The Federal Circuit affirmed the district court’s judgment of noninfringement because the dedication-disclosure doctrine barred infringement under the doctrine of equivalents.
Eagle filed suit accusing Slayback of infringing four patents under the doctrine of equivalents. The asserted claims require a pharmaceutically acceptable fluid that includes propylene glycol (PG). Because Slayback’s accused product uses ethanol rather than PG, Eagle asserted that ethanol is insubstantially different from PG. The district court found, however, that the patents “unambiguously and repeatedly” identify ethanol as an alternative to PG. Thus, because the patents disclose, but do not claim, ethanol as an alternative to PG, the court concluded that the dedication-disclosure doctrine barred infringement under the doctrine of equivalents. Eagle appealed.

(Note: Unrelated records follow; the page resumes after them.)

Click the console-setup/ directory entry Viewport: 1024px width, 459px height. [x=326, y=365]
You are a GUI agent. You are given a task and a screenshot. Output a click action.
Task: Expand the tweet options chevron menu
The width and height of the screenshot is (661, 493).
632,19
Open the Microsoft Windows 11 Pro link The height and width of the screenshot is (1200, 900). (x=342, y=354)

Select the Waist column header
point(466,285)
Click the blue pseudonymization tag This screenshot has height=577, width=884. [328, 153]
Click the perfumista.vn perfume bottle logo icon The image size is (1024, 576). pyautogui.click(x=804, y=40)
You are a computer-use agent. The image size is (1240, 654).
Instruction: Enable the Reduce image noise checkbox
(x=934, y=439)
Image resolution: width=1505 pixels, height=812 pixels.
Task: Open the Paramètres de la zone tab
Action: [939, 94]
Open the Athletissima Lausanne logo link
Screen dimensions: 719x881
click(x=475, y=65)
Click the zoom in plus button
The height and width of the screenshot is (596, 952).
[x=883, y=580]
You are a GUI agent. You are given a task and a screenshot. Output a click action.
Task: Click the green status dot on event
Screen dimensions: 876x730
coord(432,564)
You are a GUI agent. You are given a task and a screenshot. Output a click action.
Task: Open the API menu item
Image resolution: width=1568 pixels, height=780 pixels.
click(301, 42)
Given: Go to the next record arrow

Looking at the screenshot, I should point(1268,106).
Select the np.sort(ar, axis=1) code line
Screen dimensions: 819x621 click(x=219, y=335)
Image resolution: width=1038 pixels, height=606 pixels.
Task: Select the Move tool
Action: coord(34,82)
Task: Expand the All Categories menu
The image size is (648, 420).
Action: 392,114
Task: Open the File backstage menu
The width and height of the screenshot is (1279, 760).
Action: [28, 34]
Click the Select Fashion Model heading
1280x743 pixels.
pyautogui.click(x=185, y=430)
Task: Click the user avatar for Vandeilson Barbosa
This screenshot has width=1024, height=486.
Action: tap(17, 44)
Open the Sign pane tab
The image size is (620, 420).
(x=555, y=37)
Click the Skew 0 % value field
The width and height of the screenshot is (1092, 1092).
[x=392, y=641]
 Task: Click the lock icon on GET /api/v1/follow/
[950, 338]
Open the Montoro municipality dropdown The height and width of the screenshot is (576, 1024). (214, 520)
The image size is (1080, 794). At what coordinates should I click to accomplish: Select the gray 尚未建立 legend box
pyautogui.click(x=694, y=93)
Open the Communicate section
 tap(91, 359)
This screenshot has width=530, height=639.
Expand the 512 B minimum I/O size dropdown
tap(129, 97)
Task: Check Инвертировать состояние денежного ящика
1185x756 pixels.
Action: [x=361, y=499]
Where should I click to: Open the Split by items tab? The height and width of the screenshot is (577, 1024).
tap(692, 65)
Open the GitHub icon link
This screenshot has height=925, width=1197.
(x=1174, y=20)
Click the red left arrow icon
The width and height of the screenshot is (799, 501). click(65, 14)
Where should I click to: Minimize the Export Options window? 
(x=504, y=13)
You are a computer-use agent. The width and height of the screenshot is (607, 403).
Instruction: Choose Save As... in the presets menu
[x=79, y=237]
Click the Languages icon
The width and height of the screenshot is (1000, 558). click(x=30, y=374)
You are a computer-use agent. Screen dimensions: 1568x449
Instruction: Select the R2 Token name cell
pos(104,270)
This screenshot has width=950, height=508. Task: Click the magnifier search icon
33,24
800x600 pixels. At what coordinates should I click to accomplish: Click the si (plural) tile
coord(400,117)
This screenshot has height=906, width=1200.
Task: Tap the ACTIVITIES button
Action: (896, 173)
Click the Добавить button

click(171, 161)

The Federal Circuit explained that, under the disclosure-dedication doctrine, “when a patent drafter discloses but declines to claim subject matter, … this action dedicates the unclaimed subject matter to the public.” The doctrine “bars application of the doctrine of equivalents,” and it applies when “the specification discloses unclaimed subject matter with such specificity that one of ordinary skill in the art could identify the subject matter that had been disclosed and not claimed.” Applying that standard, the Federal Circuit agreed with the district court that Eagle’s patents disclose, but do not claim, ethanol as an alternative to PG. “The specification repeatedly identifies—without qualification—ethanol as an alternative pharmaceutically acceptable fluid.” Thus, the Federal Circuit affirmed the district court’s ruling that the disclosure-dedication doctrine barred Eagle’s assertion of infringement under the doctrine of equivalents.
The Federal Circuit also rejected Eagle’s procedural challenge. Eagle asserted that factual disputes existed, thus foreclosing resolution at the pleadings stage. The Federal Circuit found no error in the district court’s decision to discount Eagle’s expert declaration and to focus instead on the patents themselves, which provide sufficient context to decide the issue.
Apple Inc. v. Fintiv, Inc., No. IPR2020-00019 (Mar. 20, 2020) (designated precedential on May 5, 2020). Order by Fink, joined by Horner and Pettigrew.
In an IPR proceeding, the Patent Trial and Appeal Board ordered the parties to submit supplemental briefing addressing whether the Board should deny institution under 35 U.S.C. § 314(a) because of an earlier trial date in a parallel district court litigation. As guidance, the Board outlined the factors that are relevant to that discretionary determination.
The Board explained that when a patent owner argues that institution should be denied due to an earlier trial date, “the Board’s decisions have balanced the following factors: 1. whether the court granted a stay or evidence exists that one may be granted if a proceeding is instituted; 2. proximity of the court’s trial date to the Board’s projected statutory deadline for a final written decision; 3. investment in the parallel proceeding by the court and the parties; 4. overlap between issues raised in the petition and in the parallel proceeding; 5. whether the petitioner and the defendant in the parallel proceeding are the same party; and 6. other circumstances that impact the Board’s exercise of discretion, including the merits.”
The Board’s Order described each of the factors, summarizing that “an early trial date should be weighed as part of a balanced assessment of all relevant circumstances of the case, including the merits.” In evaluating the factors, the Board “takes a holistic view of whether efficiency and integrity of the system are best served by denying or instituting review.”